Exercise requirements
Please state the mechanism that the ECG blog excerpt below gives for the Crochetage Sign.

Text shown
Dr. Smith also highlights above the discussion and My Comment regarding the Crochetage Sign in the January 8, 2020 post of this ECG Blog — in which I trace the history and literature findings on clinical implications of this ECG sign.

  • I’ve taken another look at the literature during the 5 years since I wrote My 2020 Comment — to which l’ll now add the following references in support of the points that I note below: Hazim et al: Cureus 15(10):e46498, 2023 — and — Zeman et al: JACC Case Reports 13, 2023 — and — Sarma: Indian J Crit Care Med 25(2):234,235, 2021.
  • While the description regarding the Crochetage Sign still highlights the presence of a notch at the rising edge or peak of the R wave in one or more of the inferior leads — reference to the potential mechanism for this ECG sign is now made. The thought is that the Crochetage Sign is the result of delayed depolarization of the right ventricle in patients with an ASD (as the electrical impulse travels from the RV to the LV across the atrial septum).
  • The points in the above 3 references again emphasize: i) That while sensitivity of the crochetage sign is not high for detection of a secundum ASD — the overall specificity of this sign is surprisingly good, especially when Crochetage is seen in all 3 inferior leads (albeit on occasion, Crochetage can be seen in other conditions, including PFO, VSD, pulmonary stenosis, pulmonary embolism, RVH, PDA); — ii) The presence of the Crochetage often correlates to the severity of the shunt; — iii) ECG signs of RVH may be seen — including one or more of the following: Right axis deviation, RAA, incomplete or complete RBBB, RV “strain”, tall R wave in lead V1; — iv) The Crochetage Sign often decreases in size or disappears following surgical correction of the congenital defect; — and, v) When the crochetage sign occurs in association with RBBB — the notching will often be seen in the latter portion of the QRS (rather than in the rising edge of the R wave).

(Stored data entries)
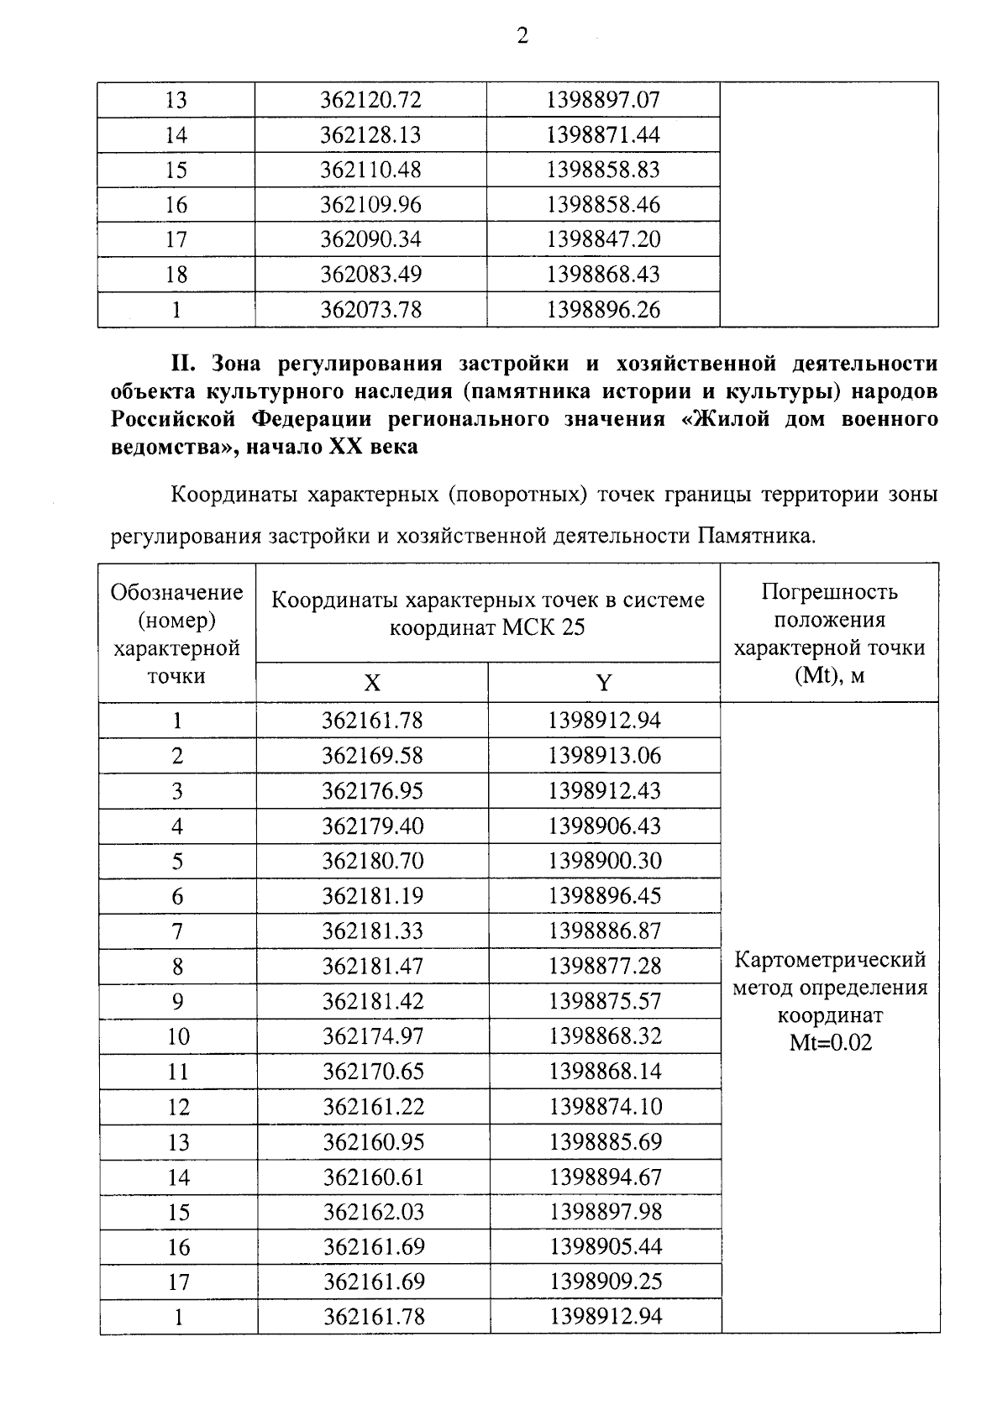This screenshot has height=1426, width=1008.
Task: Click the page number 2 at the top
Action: click(522, 36)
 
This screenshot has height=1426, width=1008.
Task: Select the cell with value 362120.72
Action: click(370, 101)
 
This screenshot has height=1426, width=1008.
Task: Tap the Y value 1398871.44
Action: click(603, 135)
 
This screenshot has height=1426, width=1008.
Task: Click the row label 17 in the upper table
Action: click(176, 240)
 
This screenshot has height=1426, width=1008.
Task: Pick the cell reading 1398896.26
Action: click(603, 311)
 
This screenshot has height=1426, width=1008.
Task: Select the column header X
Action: click(371, 683)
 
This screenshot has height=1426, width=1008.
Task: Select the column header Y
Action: click(604, 683)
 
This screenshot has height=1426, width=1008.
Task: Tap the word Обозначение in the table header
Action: click(177, 593)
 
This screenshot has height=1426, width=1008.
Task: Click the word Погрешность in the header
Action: click(829, 593)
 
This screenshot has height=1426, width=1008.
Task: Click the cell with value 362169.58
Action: click(372, 756)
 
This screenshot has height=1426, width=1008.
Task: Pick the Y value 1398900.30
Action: click(605, 862)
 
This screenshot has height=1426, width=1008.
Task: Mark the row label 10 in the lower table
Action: click(178, 1037)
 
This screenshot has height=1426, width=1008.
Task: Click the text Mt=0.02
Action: click(830, 1044)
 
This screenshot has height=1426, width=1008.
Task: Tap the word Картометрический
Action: click(830, 960)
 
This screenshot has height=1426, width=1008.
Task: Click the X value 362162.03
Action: click(374, 1213)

Output of the exercise
The Crochetage Sign is thought to result from delayed depolarization of the right ventricle in patients with an ASD.